I know very little to nothing about Forex trading.  I saw some internet add saying you can trade with as little as $250 using a credit card.  This is really all I know.  Does anyone have any suggestions on readig materials, websites etc. which could help explain?  What are the brokerage costs and returns on Forex?  I have trades stocks and options, is forex complex, does it require constant monitering?


----------



## kaveman (5 December 2005)

*Re: Forex Beginer*

risks are very high and I would suggest not for the beginner
just type forex into a search engine and take it from there


----------



## bvbfan (5 December 2005)

*Re: Forex Beginer*

You need to watch it closely and set stops. While it may only need $250 to trade, you can easily lose that + a lot more in a day and your still liable for it

Not worth the stress unless you have a large bank roll, in my opinion


----------



## wavepicker (5 December 2005)

*Re: Forex Beginer*



			
				randomtrader said:
			
		

> I know very little to nothing about Forex trading.  I saw some internet add saying you can trade with as little as $250 using a credit card.  This is really all I know.  Does anyone have any suggestions on readig materials, websites etc. which could help explain?  What are the brokerage costs and returns on Forex?  I have trades stocks and options, is forex complex, does it require constant monitering?





 If your account is small it is probably too much affort for too little gain. However it is a great way to learn how markets trend if you are willing to start with a very small account. For this reason (a learning tool) I would recommend it to any trader. Nothing actual experience as a learning tool


----------



## kaveman (6 December 2005)

*Re: Forex Beginer*

some of the forex brokers have the facility to paper trade an account. so you can test your ideas


----------



## Milk Man (8 December 2005)

*Re: Forex Beginer*

Check this out.

http://www.investopedia.com/articles/forex/

Great resource this site.


----------



## Page (4 March 2009)

randomtrader said:


> I know very little to nothing about Forex trading.  I saw some internet add saying you can trade with as little as $250 using a credit card.  This is really all I know.  Does anyone have any suggestions on readig materials, websites etc. which could help explain?  What are the brokerage costs and returns on Forex?  I have trades stocks and options, is forex complex, does it require constant monitering?




Yes Forex is a bit complex and nobody can start trading instantly.
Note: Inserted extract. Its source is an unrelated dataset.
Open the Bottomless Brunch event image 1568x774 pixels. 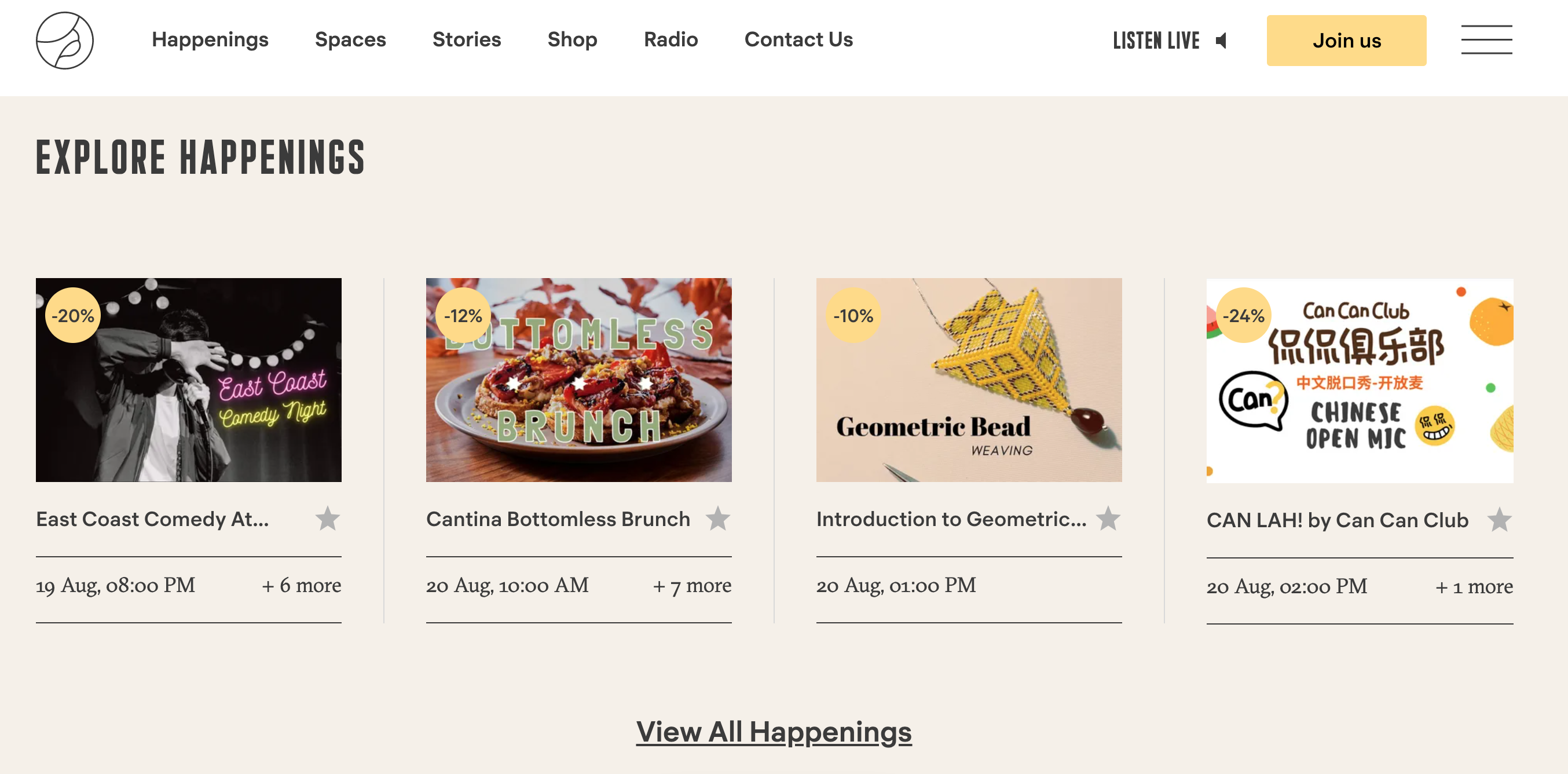579,380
It tales a lot of time. I took months to get in to this market and I practiced with AvaFx demo account for 4 months....
As you are  a beginner you can start with babypips forex school @ babypips.com and investopedia.com is another good source of information, 
after that Forexpros.com is excellent as well.


----------



## Stormin_Norman (4 March 2009)

youre a tripper page.


----------



## >Apocalypto< (4 March 2009)

Stormin_Norman said:


> youre a tripper page.




ha ha ha ha


----------



## pilbara (4 March 2009)

Stormin_Norman said:


> youre a tripper page.



nah he's an Indian employee of AvaFX using multiple aliases to ramp the broker without breaking forum rules.

18th October -- claims to have used the broker for 2 years.


Page said:


> I trade on AVAFX.com it is not different from other what I found it different is there suggestions on trade. When I am in dilemma they suggest me what to buy and what to sell. It has been almost 2 years since AVAFX is my broker. I am very happy till date..............
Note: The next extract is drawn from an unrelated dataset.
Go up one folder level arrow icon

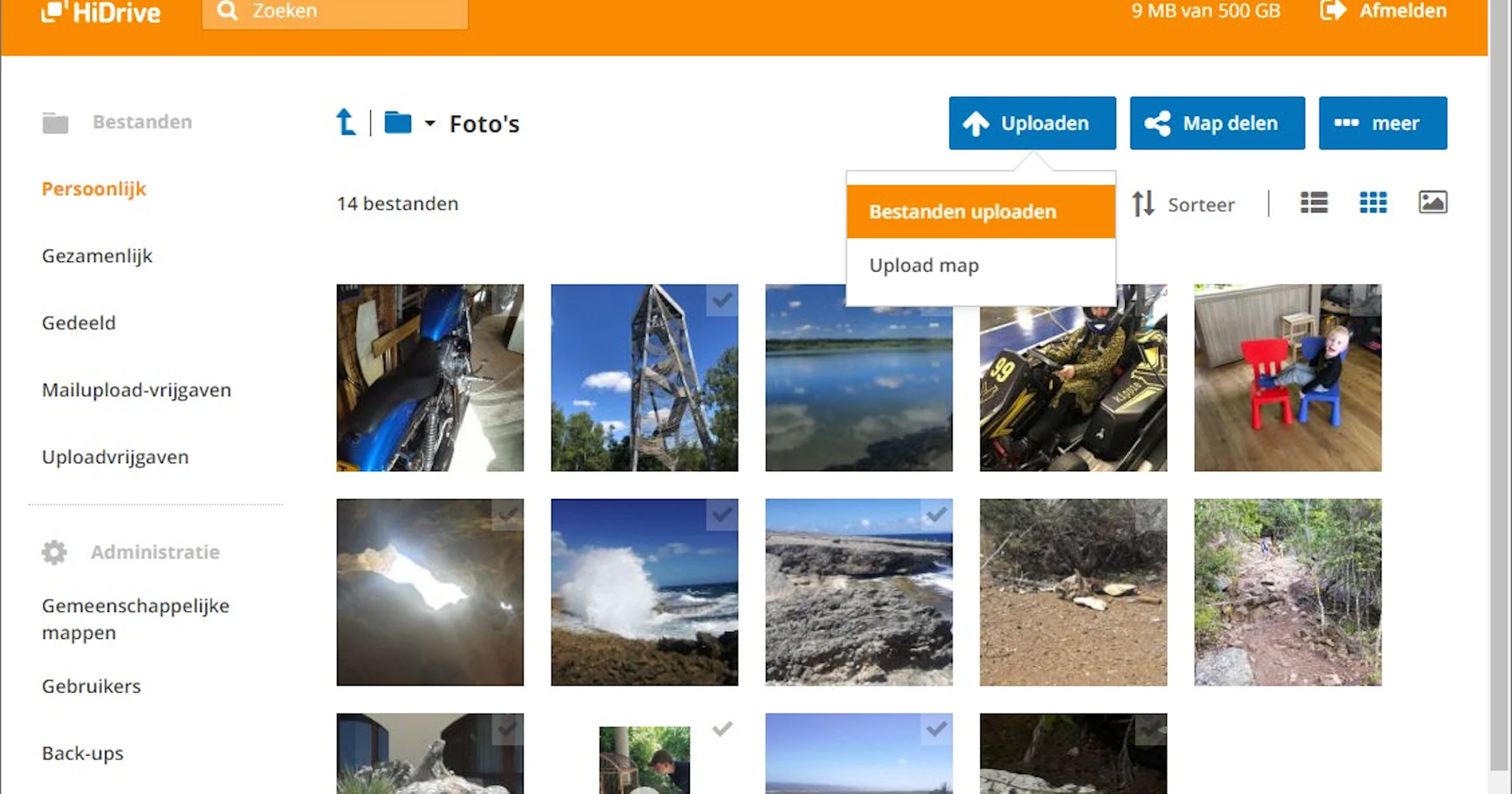[x=346, y=122]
23rd October -- asks a question about the broker, claiming never to have used it.


			
				Reealjrd said:
			
		

> I have heard about AVAFX how is it? Can any one tell me about it?
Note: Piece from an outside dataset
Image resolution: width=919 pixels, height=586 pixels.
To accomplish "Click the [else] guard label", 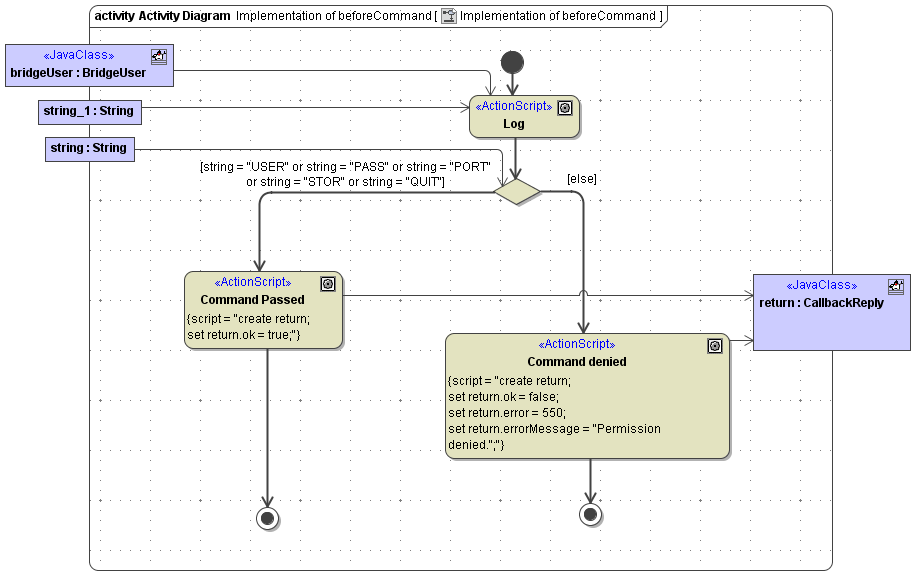I will point(581,178).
5th November -- wow AvaFX executive visits his house whenever he has problems!


			
				Reealjrd said:
			
		

> But i am lucky now that i am not facing these problems with my broker. If there is any problem their executive comes to my house and clears all the problems or i call directly to the customer care. From their they sourt out my problem. AVAFX is a ver nice broker what i have realized and experiencing.




7th February  -- "Page" posts a link to his "reealjrd" website


			
				Page said:
			
		

> If you are looking for a good forex broker I can recommend few of them like Oanda, Iforex, Easy Forex, Forex Yard, Finexo and AVAFX. These are some nice online brokers and having nice services as well. They are regulated and working well worldwide. AVAFX is an online broker fro Cyprus and working well in this market. It is not having NFA approvel it is in process and will get it soon. They are having nice services. For more information's about this broker you can visy their site AVAFX.com. I have also written some blogs for beginners they can take help of this URL.
> 
> reeal-reealjordan.blogspot.com/


----------



## BentRod (4 March 2009)

> nah he's an Indian employee of AvaFX using multiple aliases to ramp the broker without breaking forum rules.
> 
> 18th October -- claims to have used the broker for 2 years.




Spot on Pilbara


----------



## >Apocalypto< (4 March 2009)

pilbara said:


> nah he's an Indian employee of AvaFX using multiple aliases to ramp the broker without breaking forum rules.
> 
> 18th October -- claims to have used the broker for 2 years.
> 
> ...




well done Sherlock Holmes! :laser_sho


----------



## professor_frink (5 March 2009)

pilbara said:


> nah he's an Indian employee of AvaFX using multiple aliases to ramp the broker without breaking forum rules.
> 
> 18th October -- claims to have used the broker for 2 years.
> 
> ...




Nice pick up pilbara

We'll look after it from here


----------



## CanOz (5 March 2009)

Bye bye Page:behead:


----------



## Trembling Hand (5 March 2009)

Yeah good work pilbara. We all knew he was dodgy but not sure if he was brain damaged or a spammer.

:burn:

:fu:


----------



## BentRod (5 March 2009)

> We'll look after it from here




Hu-bluddy-ray

:axt:

Oi Page.....     :321:


----------



## AbundantIncome (10 March 2009)

*Rude awekening*

I just found out that even though we win on the day, overall, our account could be down due to the base currency we hold ???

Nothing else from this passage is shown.